Friday, October 31, 2008
Posted by Jim Hedger @ 1:08 pm

For the past ten years the Internet has consistently presented new advertising opportunities to businesses of all sizes. For search marketers, the rapid development of so many unique online communication products has offered a virtually unending number of venues of opportunity. From the earliest days of the banner and general search results to today’s cornucopia of marketing channels, search and internet marketers have been able to get messages spread using an ever growing variety of interlinked venues.

The only notable slow-down in tech came in the period of 2000 – 2003 after the dot-com meltdown in March 2000 followed by the shock of the multiple terrorist attacks on September 11, 2001. Innovation in the form of paid search advertising (and bid-by-auction) pulled tech out of the hole and in the process propelled Google on its current trajectory. Since then, the search and Internet advertising market has enjoyed five years of solid prosperity, growth and extraordinary innovation.

That’s about to change.

This economic downturn will force a lot of change to the search and social media advertising landscape. This is a sobering time and the high-flying days of buying eyeballs before knowing how to monetize the traffic are over. Valuations are again more important than innovations. The free-ride gravy-train of investor or VC capitalization come to a rapid halt, in some cases thousands of miles away from its passengers’ destinations.

Buying eyeballs is more than a nice and spooky Halloween metaphor. In tech, the concept of buying eyeballs has been a practice that has sustained and promoted grassroots innovation and brilliant applications. For instance, Google bought YouTube before fully figuring how they would monetize it. Yahoo! has purchased hundreds of technologies without the faintest financial plans beyond insertions of display ads. In both cases, well financed companies buy start-ups for their traffic and technologies (importantly including the patents behind those technologies).

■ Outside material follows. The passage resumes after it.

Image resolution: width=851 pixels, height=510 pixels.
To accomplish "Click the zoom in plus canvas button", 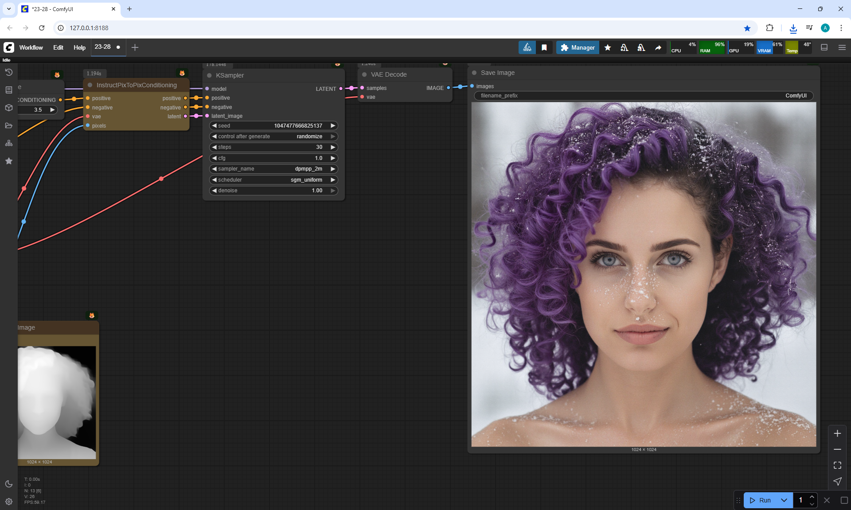I will pyautogui.click(x=837, y=433).
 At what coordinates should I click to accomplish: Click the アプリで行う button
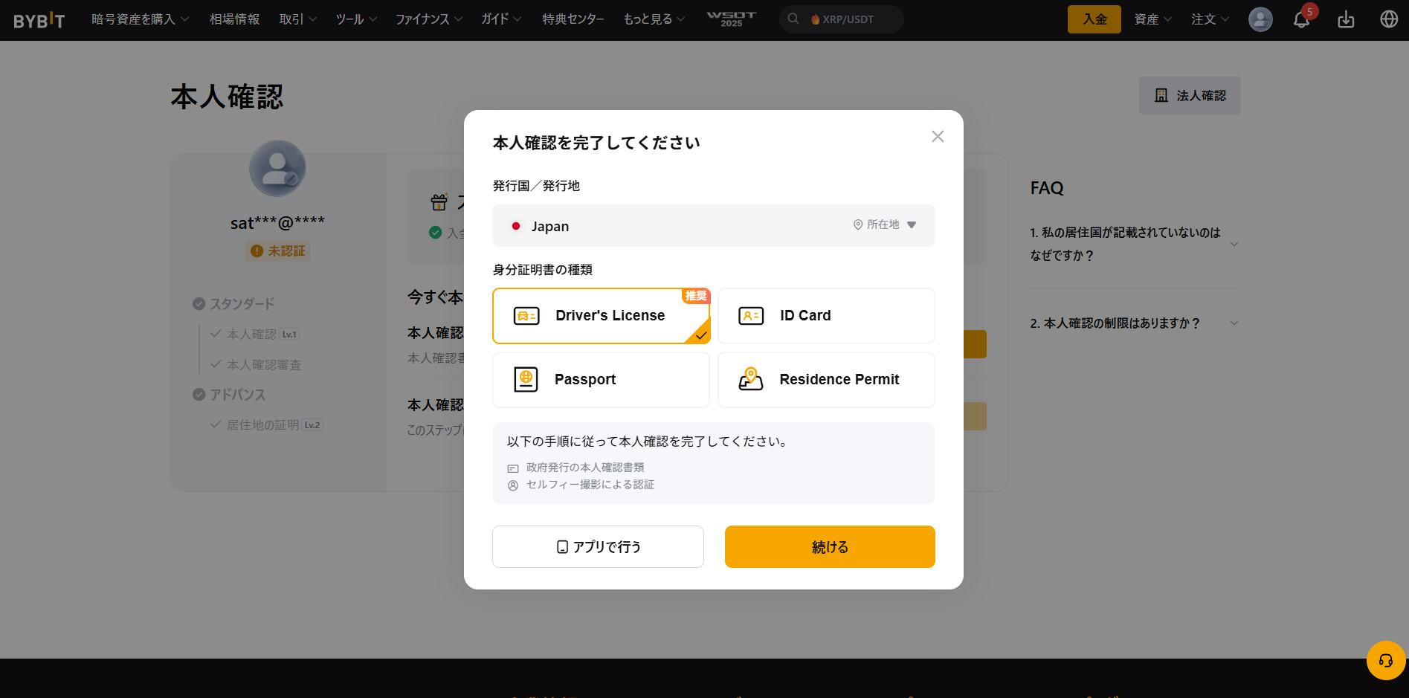coord(597,546)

As Andrew Goodman points out in a post at his Traffick blog today, Yahoo! is in no position to support innovative start-ups with even the faintest belief they might buy them. Neither is Google. After past two turbulent months, both are worth fractions of their pre-slump values. (Google remains in FAR better shape)

In his post, Andrew wonders about the future of Facebook. To add to his thoughts, what becomes of Twitter, Linked-In or other social applications that have more outgoing bang than incoming bucks? Three weeks ago, the legendary venture capital firm Sequoia Capital held an “all hands” seminar and sent an advisory letter to firms on their roster. In short, Sequoia told its fundees to tighten their belts and prepare for a protracted downturn.

In times like these, the smartest thing for a small to medium business to do is find the most cost-effective ways to continue to communicate with consumers. We believe organic and paid-search marketing present advertisers the twin advantages of extending their reach and being able to trace their expenditures to ensure intelligent ROI. Happy Halloween.